Non, parce que j’aime trop la matière. J’ai besoin de toucher des plumes, des cristaux. J’ai besoin de faire des associations de couleurs, de voir comment un tissu bouge. Faire un vêtement, c’est comme faire de la sculpture: derrière un ordinateur, ce n’est pas très intéressant. Créer dans le réel, c’est difficile, c’est frustrant, on a les mains sales, mais quand enfin ça fonctionne, la satisfaction est tellement grande que ça en vaut la peine. Les tricots de ma grand-mère, que j’utilise dans mes collections, ne seraient jamais les mêmes en version digitale. Il y a un message derrière, un savoir-faire. Dans le monde virtuel, tout est créé par des machines, il n’y a pas ces imperfections qui créent de l’émotion, et c’est un perfectionniste qui le dit. De plus, le digital est déjà très présent au sein de ma marque, depuis le début. Par exemple, pour mon premier lookbook, je n’avais pas assez d’argent pour engager un mannequin, alors j’ai créé un avatar qui portait mes créations.

Que faites-vous de l’argument écologique de la mode digitale, qui offre une solution à la surproduction et à la surconsommation de vêtements?

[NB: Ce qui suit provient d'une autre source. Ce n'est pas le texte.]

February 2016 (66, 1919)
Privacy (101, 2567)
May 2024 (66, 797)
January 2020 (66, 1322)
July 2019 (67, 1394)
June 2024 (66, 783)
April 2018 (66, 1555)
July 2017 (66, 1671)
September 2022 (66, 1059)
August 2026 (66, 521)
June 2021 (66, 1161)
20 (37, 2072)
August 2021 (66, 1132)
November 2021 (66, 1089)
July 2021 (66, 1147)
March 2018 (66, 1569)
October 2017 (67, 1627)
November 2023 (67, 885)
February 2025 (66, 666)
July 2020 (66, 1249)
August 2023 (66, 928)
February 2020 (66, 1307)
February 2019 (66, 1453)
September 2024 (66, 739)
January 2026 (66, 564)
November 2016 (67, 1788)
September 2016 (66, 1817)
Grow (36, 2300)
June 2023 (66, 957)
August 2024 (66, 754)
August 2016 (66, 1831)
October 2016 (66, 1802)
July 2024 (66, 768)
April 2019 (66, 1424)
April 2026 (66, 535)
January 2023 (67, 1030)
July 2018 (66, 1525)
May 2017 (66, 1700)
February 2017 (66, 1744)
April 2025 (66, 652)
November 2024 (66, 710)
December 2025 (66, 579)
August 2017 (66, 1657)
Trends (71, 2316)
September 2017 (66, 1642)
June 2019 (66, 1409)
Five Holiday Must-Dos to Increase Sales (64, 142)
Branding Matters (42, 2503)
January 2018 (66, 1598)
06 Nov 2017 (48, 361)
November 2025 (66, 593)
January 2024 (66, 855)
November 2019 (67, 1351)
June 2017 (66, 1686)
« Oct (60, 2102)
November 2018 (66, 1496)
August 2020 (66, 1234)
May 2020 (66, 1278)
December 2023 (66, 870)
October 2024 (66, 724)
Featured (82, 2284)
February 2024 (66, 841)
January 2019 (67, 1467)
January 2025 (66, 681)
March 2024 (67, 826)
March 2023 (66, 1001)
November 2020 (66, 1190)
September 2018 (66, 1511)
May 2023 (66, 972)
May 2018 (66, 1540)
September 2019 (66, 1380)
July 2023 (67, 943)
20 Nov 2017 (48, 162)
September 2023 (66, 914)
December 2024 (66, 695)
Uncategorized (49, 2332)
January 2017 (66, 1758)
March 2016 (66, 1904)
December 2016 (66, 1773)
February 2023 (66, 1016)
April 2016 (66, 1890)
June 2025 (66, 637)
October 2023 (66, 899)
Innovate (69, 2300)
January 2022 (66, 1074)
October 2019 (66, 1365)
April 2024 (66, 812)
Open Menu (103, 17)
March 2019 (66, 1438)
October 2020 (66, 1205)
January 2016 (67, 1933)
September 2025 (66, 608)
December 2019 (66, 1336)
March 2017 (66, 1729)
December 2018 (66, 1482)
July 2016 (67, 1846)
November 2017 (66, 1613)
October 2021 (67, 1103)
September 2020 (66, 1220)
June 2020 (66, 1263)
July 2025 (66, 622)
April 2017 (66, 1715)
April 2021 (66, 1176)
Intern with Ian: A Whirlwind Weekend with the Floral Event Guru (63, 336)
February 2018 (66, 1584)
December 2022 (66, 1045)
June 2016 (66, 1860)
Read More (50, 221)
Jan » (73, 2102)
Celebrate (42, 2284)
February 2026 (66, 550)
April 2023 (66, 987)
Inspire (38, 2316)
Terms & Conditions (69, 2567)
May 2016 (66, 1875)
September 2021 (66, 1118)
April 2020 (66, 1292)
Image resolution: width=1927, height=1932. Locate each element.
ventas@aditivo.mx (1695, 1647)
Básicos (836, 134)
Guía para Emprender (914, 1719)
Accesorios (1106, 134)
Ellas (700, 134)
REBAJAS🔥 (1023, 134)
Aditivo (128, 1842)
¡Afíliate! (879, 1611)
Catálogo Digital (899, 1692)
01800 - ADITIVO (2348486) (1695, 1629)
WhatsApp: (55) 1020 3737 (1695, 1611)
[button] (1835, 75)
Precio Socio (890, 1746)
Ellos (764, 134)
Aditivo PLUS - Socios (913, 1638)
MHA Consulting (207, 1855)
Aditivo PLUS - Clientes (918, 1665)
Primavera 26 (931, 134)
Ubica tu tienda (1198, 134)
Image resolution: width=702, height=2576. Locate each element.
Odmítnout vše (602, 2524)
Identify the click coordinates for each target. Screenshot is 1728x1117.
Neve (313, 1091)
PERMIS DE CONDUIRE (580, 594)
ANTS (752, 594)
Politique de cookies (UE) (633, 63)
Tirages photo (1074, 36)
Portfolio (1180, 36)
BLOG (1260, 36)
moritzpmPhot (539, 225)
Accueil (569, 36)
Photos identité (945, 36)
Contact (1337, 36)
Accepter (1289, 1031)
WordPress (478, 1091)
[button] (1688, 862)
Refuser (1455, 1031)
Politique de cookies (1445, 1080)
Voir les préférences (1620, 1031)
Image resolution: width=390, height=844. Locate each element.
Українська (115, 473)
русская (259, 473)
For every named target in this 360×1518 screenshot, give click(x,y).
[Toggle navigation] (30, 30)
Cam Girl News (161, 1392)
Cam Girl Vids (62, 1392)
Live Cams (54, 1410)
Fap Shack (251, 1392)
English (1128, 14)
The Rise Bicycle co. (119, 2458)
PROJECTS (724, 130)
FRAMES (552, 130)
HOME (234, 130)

Je suis tout à fait d’accord avec cet argument, surtout si ça peut dissuader les gens d’acheter des tonnes de vêtements pour faire des vidéos TikTok de dix secondes. Mais je n’investirais pas là-dedans, surtout en ce moment. Avec le covid, les gens ont besoin d’être rassurés, de voir et de toucher des belles choses, d’avoir un rêve palpable. Et puis, on ne va pas rester éternellement enfermés chez nous, et même si c’était le cas, on ne peut pas être tout nu. L’être humain a besoin de manger, de dormir et de s’habiller, ce sont des fondamentaux. Personne ne va aller au supermarché avec un habit digital.

Les cybervêtements ne représentent donc pas le futur?

Ils sont peut-être le futur du monde du spectacle, des concerts de Beyoncé ou de Björk. Mais ils ne sont pas le futur de la mode.